Sensemaking – Capítulo I

O mesmo tempo que existia na Idade Média existe agora. As mesmas 24 horas que a Natura e a Apple tem, sua empresa tem. Então o que faz com que o tempo de algumas empresas (e algumas pessoas) pareça render mais? Resposta recorrente: uma boa gestão do tempo.

Trabalho há 20 anos com organizações de setores muito variados, de multinacionais a startups, cooperativas e ONGs, governo e academia, e posso afirmar que cursos de “gestão do tempo” estão na top list dos RHs. Basta você “dar um Google” em “gestão do tempo” para encontrar listas para se tornar um exímio “gestor do tempo”: comece cedo, não procrastine, agende as tarefas, defina deadlines, priorize, delegue as tarefas, foque, aprenda a dizer não e… evite o stress.

Não há nada de errado em seguir estes conselhos, mas o fato é que você pode ter feito tudo isso e sua entrega não fazer a menor diferença. Sim, no fim das contas, a única coisa que realmente importa: que valor sua entrega gerou para o negócio? Não importa se você e sua equipe entregaram algo em tempo recorde (e sem stress). Importam 3 coisas:

  1. Resolver o problema certo
  2. Resolver, certo, o problema
  3. Entregar valor continuamente

Para cada uma destas premissas, podemos derivar uma pergunta:

Ironicamente, responder a estas três perguntas “consome” tempo. Refletir consome tempo, mas reduz os riscos de entregas sem valor. E entregas sem valor minam a autoestima das pessoas. Afinal, corremos tanto para que?

Este é justamente o cenário que tenho encontrado e que justifica as estatísticas que dizem que apenas 13% dos funcionários estão engajados em seus trabalhos. Não é irônico? Sabemos que em breve, provavelmente, mais cedo do que gostaríamos, todo trabalho repetitivo será executado por máquinas. E, mesmo assim, quase 90% dos humanos entrevistados está trabalhando no modo automático. Está apenas “batendo ponto.” Liderança e liderados.

Sem tempo (e disposição) para pensar, não existe nem inovação, porque a mente tensa entrega respostas conhecidas.

Parece que quanto mais corremos contra o tempo, mais o tempo nos escapa, porque empresas que não inovam têm vida curta. E assim, confunde-se “pressa” com “agilidade”, “responsividade” com “evolução” e “reatividade” com “reflexão”.

**TAREFAS A REALIZAR:**
1: Reproduza sem alterações o trecho do texto sobre gestão do tempo que começa em "Para cada uma" e vai até "Liderança e liderados.".
2: Resuma em duas frases o texto sobre gestão do tempo.

**REGISTROS DE DADOS:**
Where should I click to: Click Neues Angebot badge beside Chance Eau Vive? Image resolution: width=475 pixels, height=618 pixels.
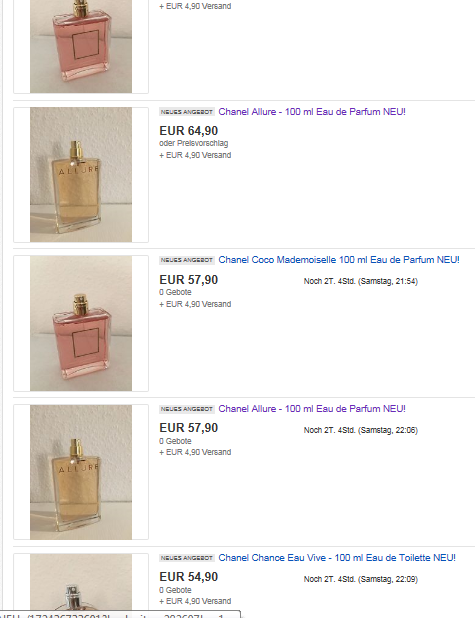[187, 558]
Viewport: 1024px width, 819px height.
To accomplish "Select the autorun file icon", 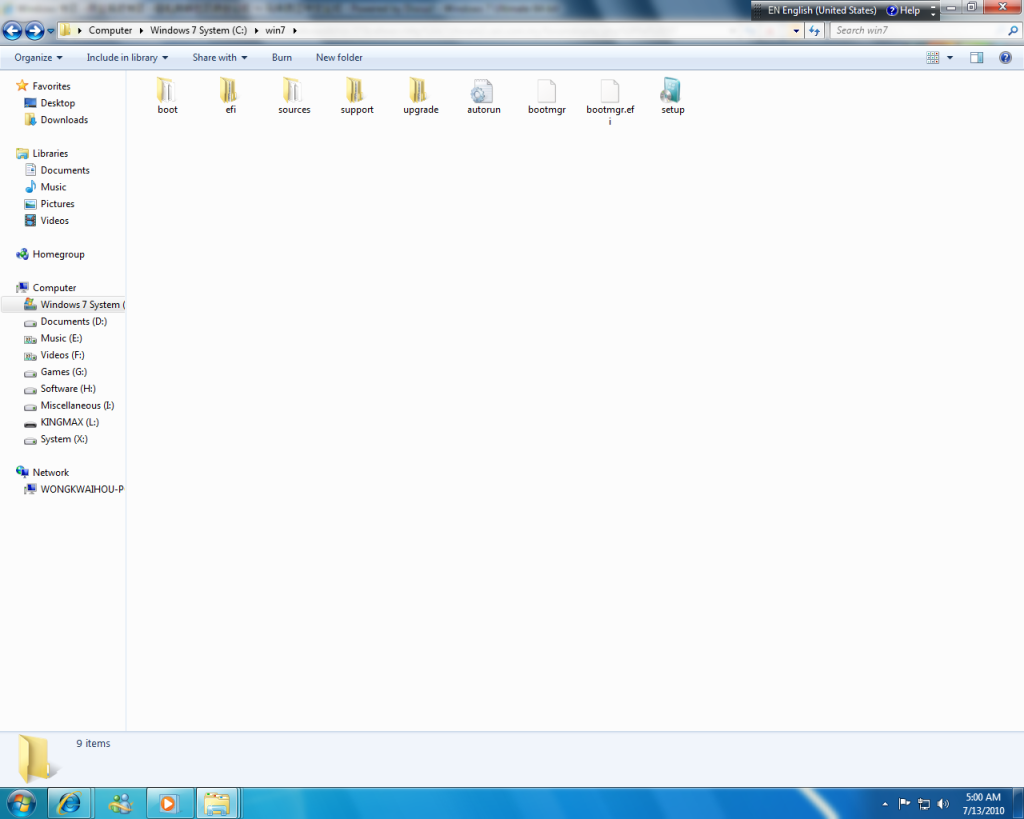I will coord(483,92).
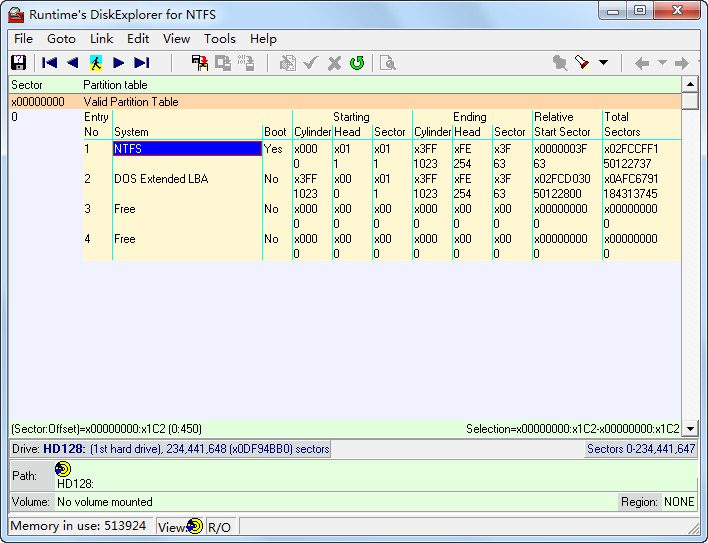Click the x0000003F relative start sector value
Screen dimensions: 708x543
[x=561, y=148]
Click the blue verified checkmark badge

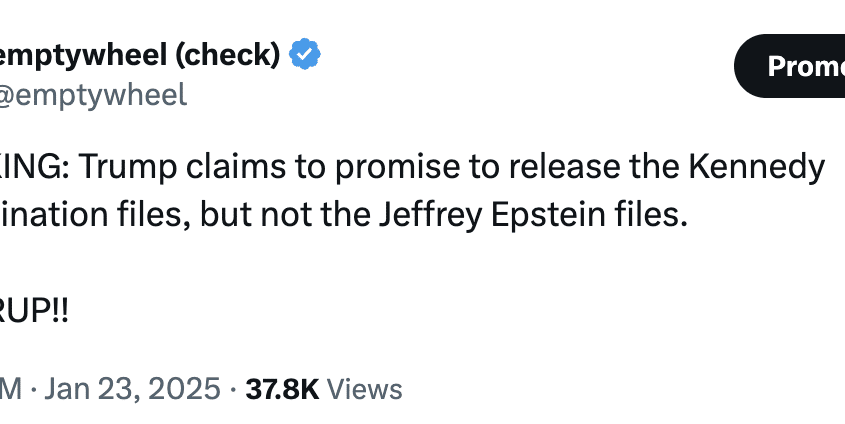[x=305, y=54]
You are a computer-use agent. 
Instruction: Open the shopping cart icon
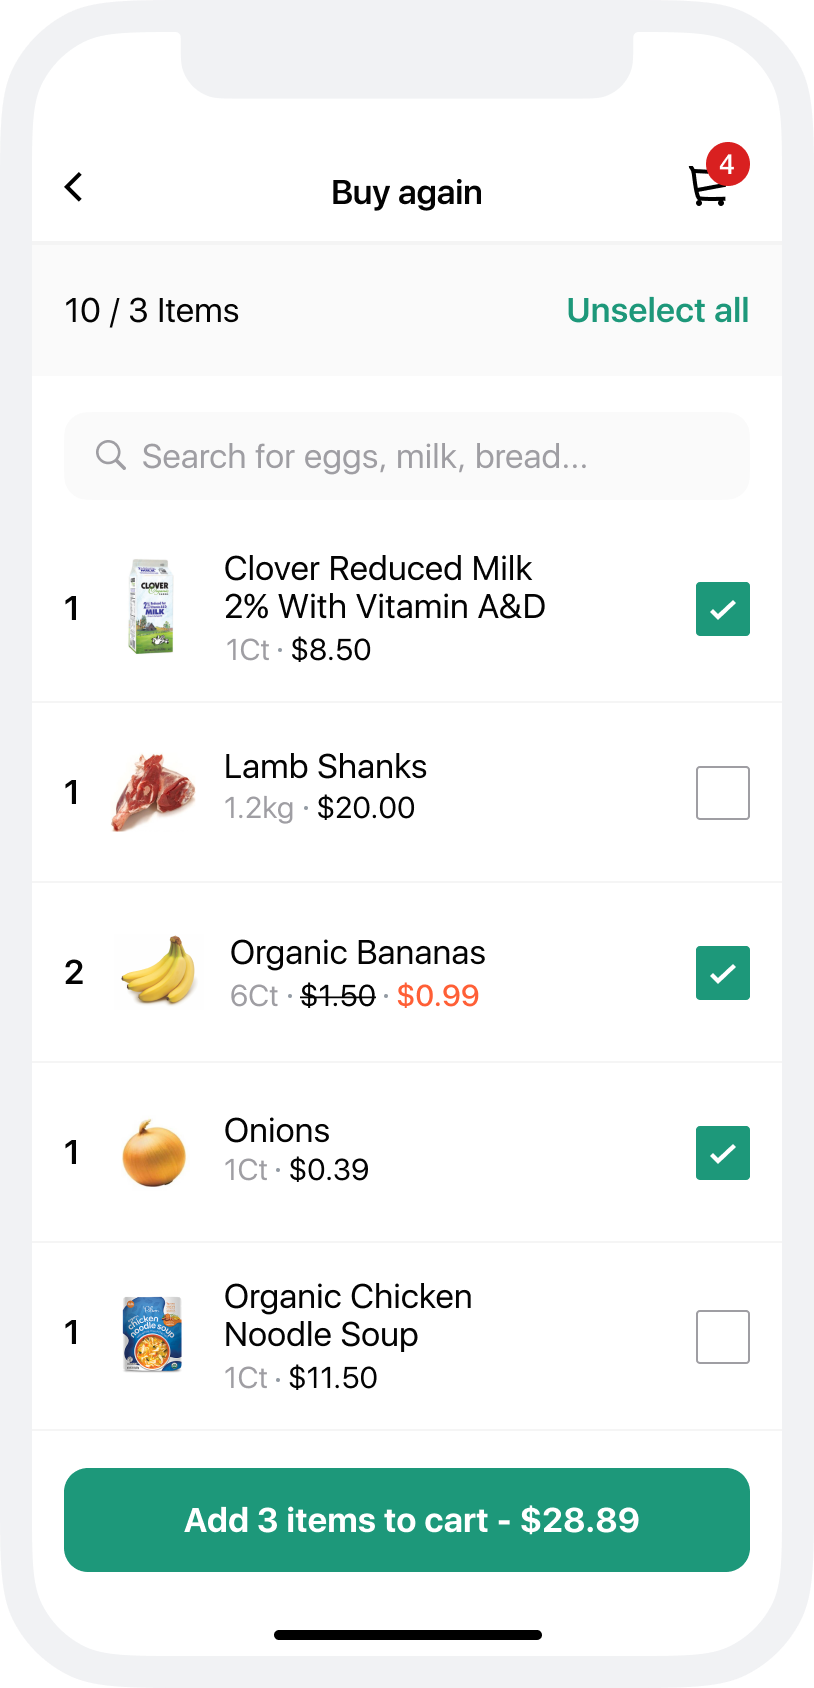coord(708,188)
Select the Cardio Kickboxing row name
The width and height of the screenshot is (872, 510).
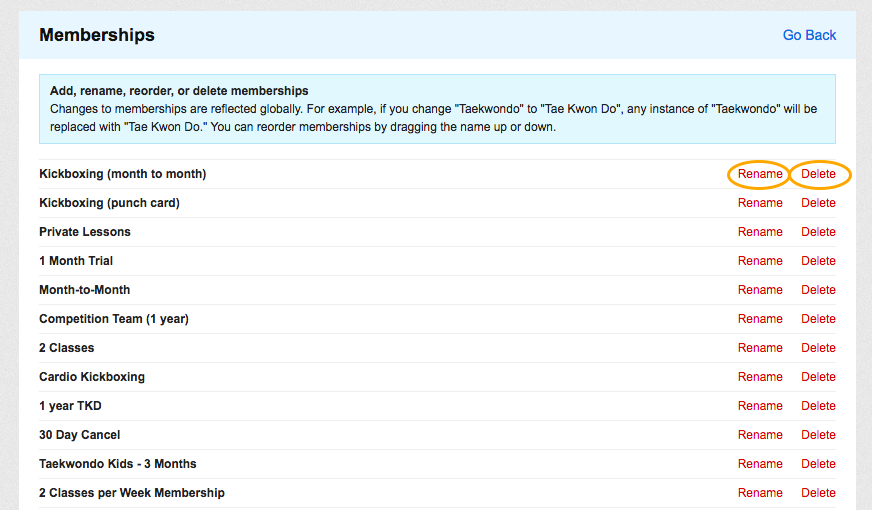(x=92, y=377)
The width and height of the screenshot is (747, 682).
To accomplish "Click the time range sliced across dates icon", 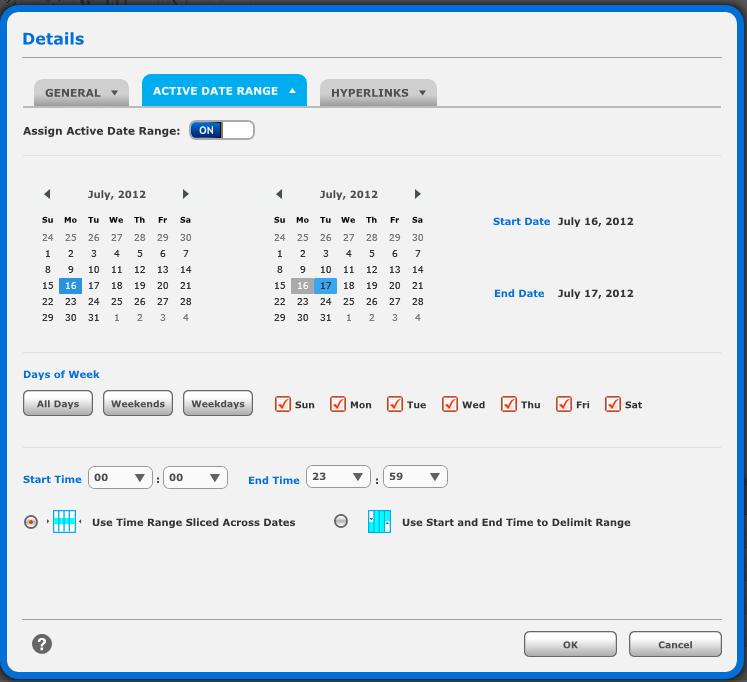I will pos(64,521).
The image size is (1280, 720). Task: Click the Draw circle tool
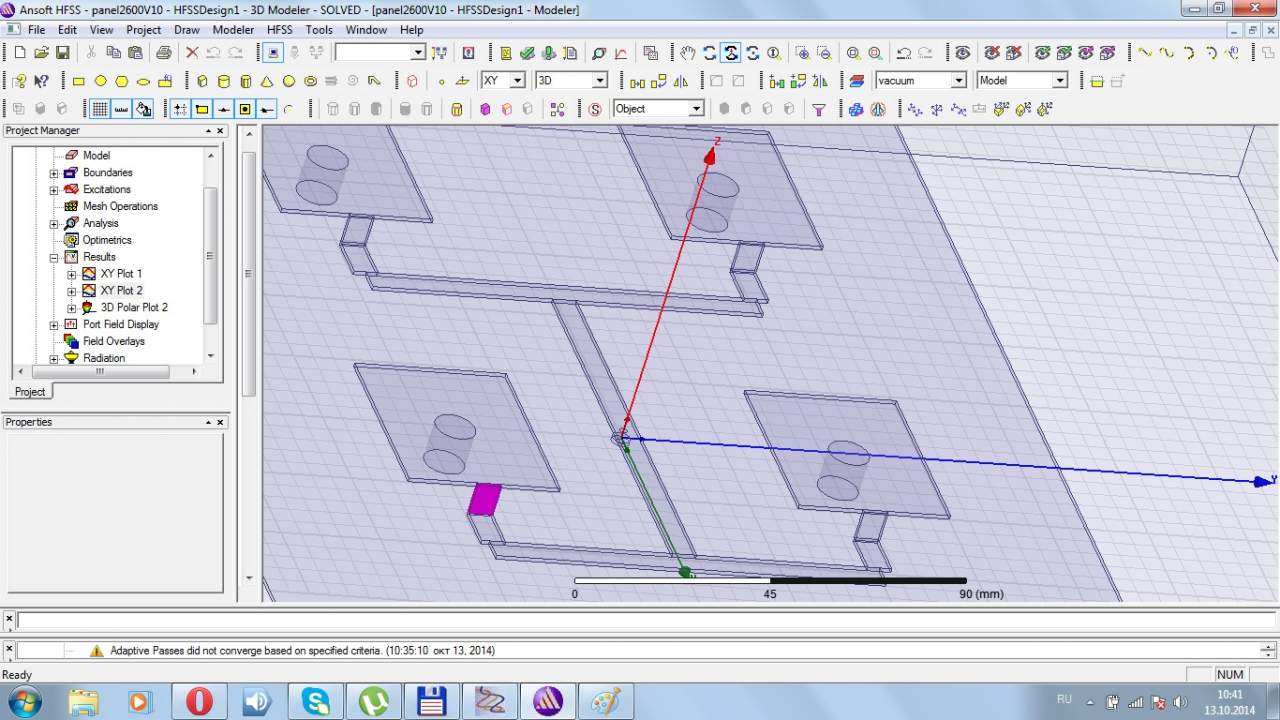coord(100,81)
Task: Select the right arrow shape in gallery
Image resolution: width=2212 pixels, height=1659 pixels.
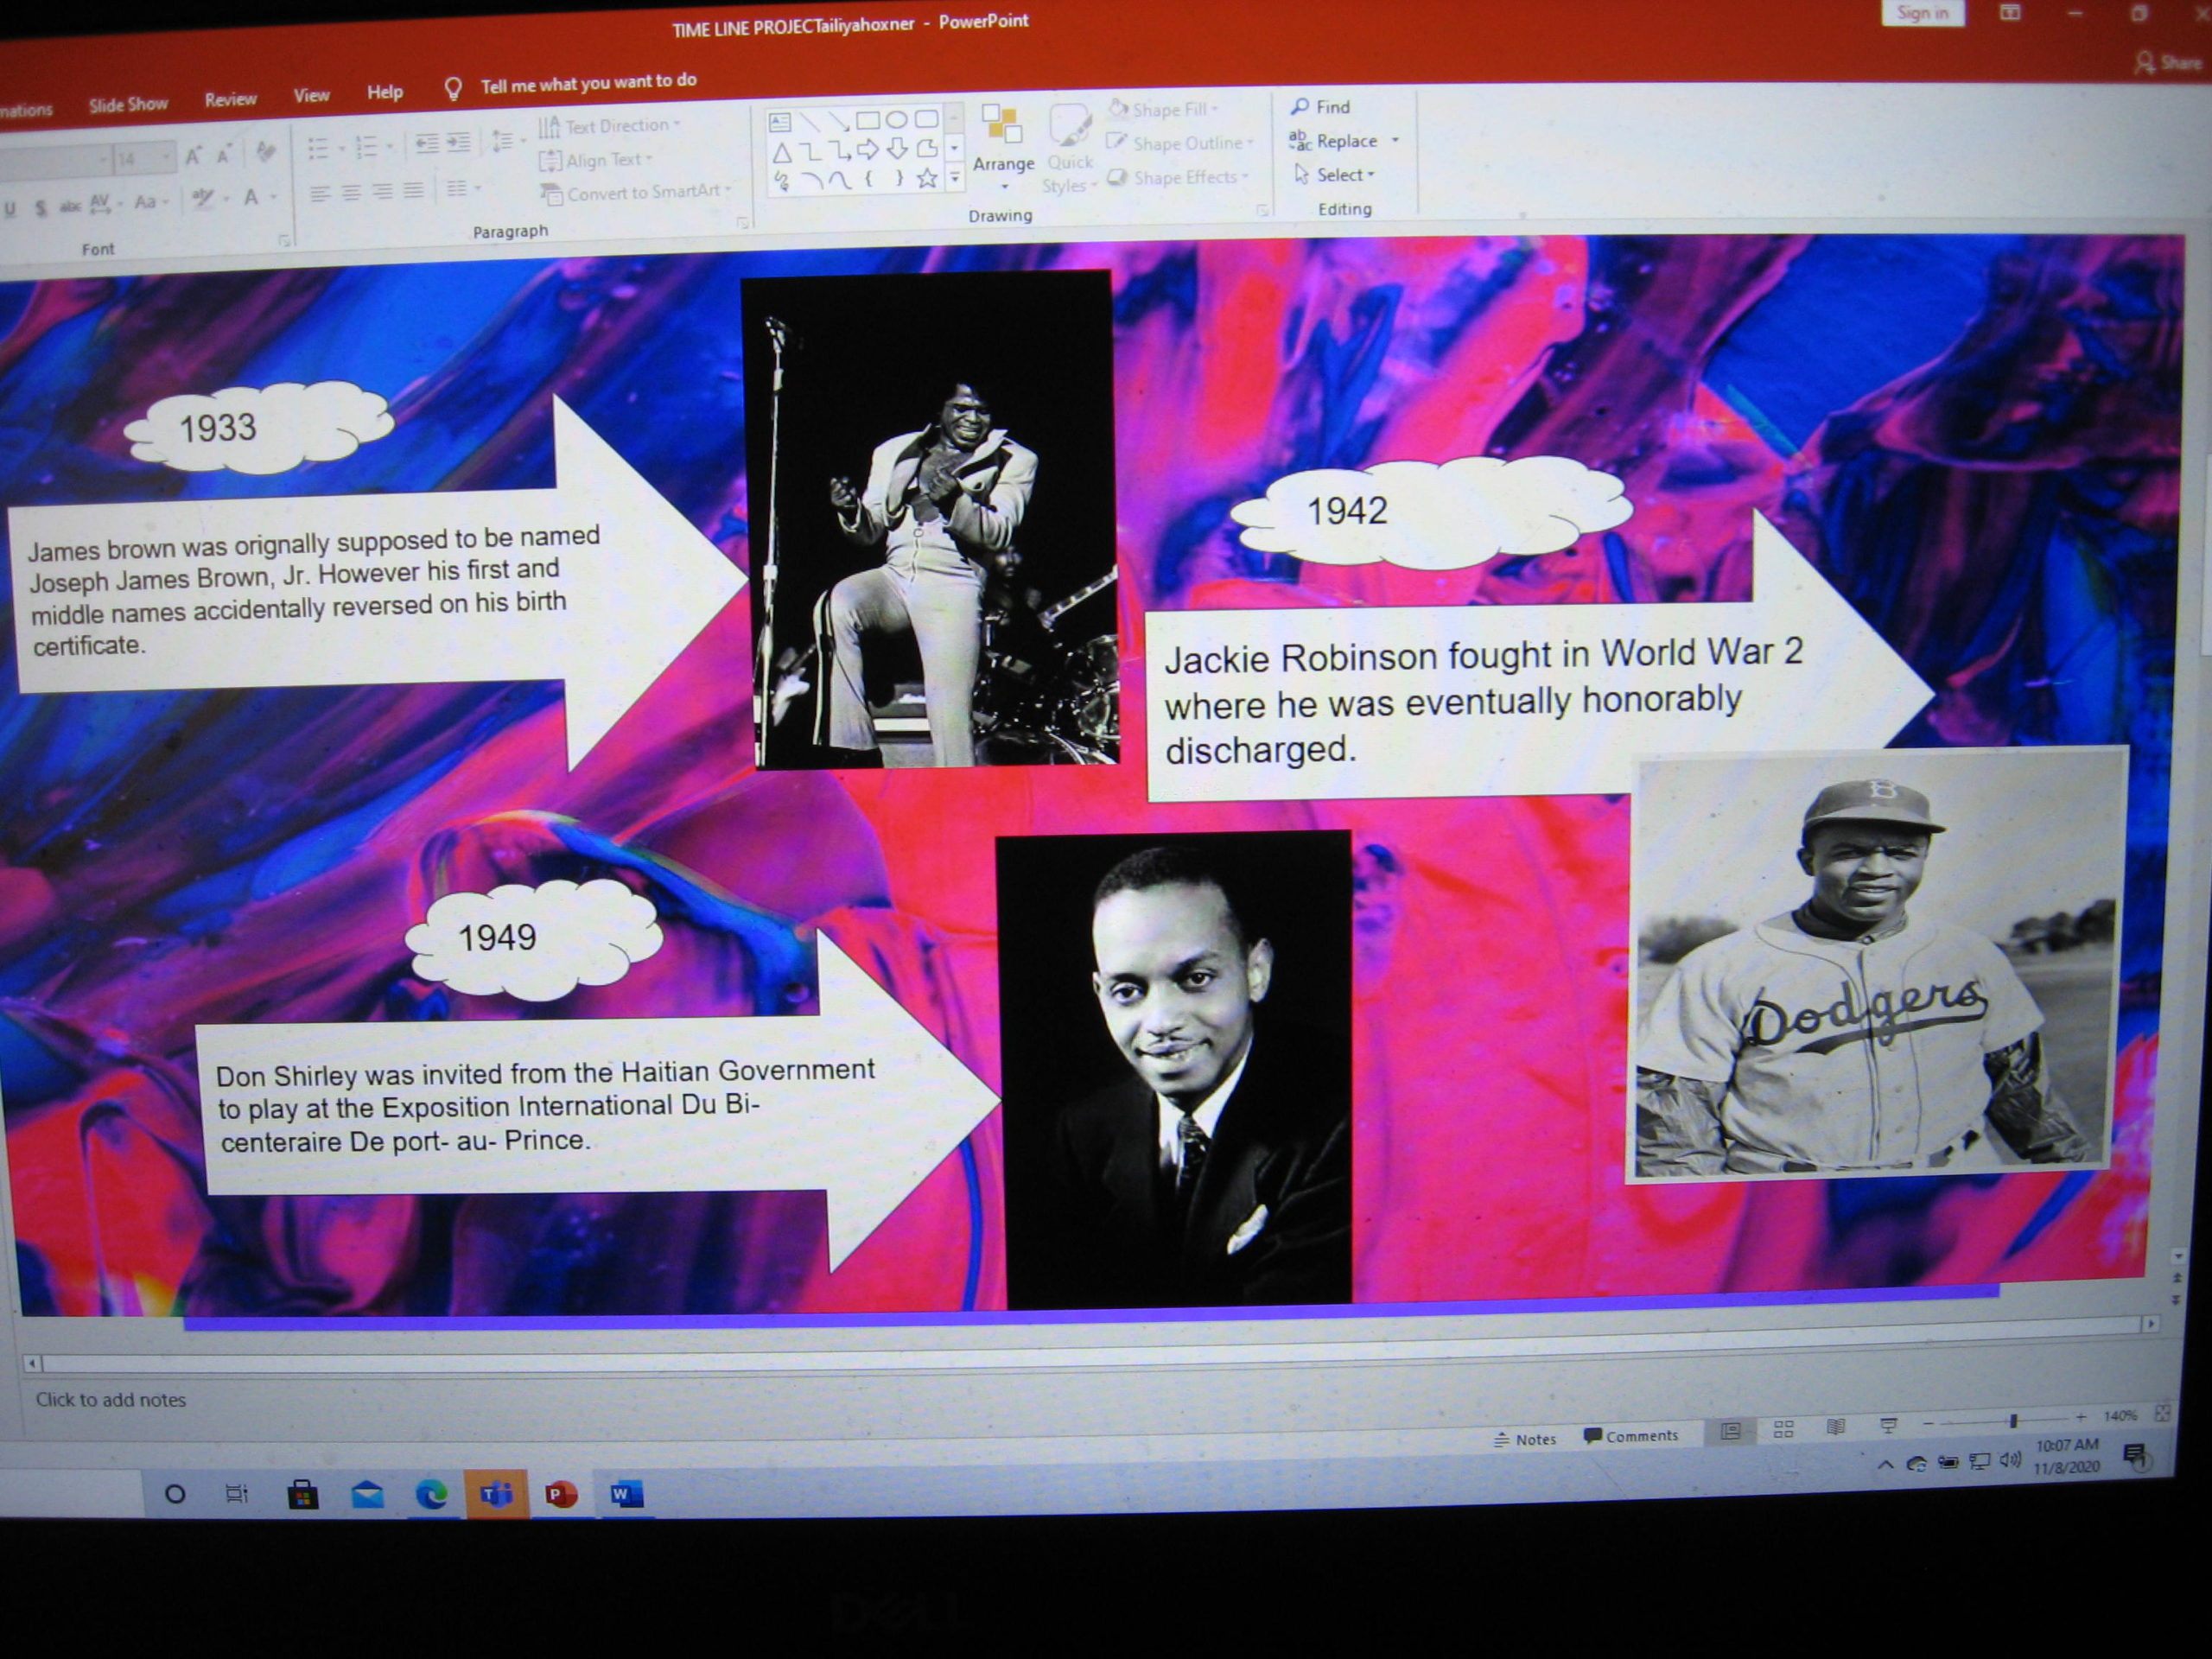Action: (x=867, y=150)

**RESPOSTAS POR TAREFA:**
1:
Para cada uma destas premissas, podemos derivar uma pergunta:

Ironicamente, responder a estas três perguntas “consome” tempo. Refletir consome tempo, mas reduz os riscos de entregas sem valor. E entregas sem valor minam a autoestima das pessoas. Afinal, corremos tanto para que?

Este é justamente o cenário que tenho encontrado e que justifica as estatísticas que dizem que apenas 13% dos funcionários estão engajados em seus trabalhos. Não é irônico? Sabemos que em breve, provavelmente, mais cedo do que gostaríamos, todo trabalho repetitivo será executado por máquinas. E, mesmo assim, quase 90% dos humanos entrevistados está trabalhando no modo automático. Está apenas “batendo ponto.” Liderança e liderados.

2: Seguir conselhos de gestão do tempo, como priorizar e delegar, não garante que a entrega faça diferença, pois o que importa é o valor gerado para o negócio: resolver o problema certo, resolvê-lo certo e entregar valor continuamente. Refletir consome tempo, mas reduz os riscos de entregas sem valor, e sem tempo para pensar não existe inovação, o que leva a confundir "pressa" com "agilidade".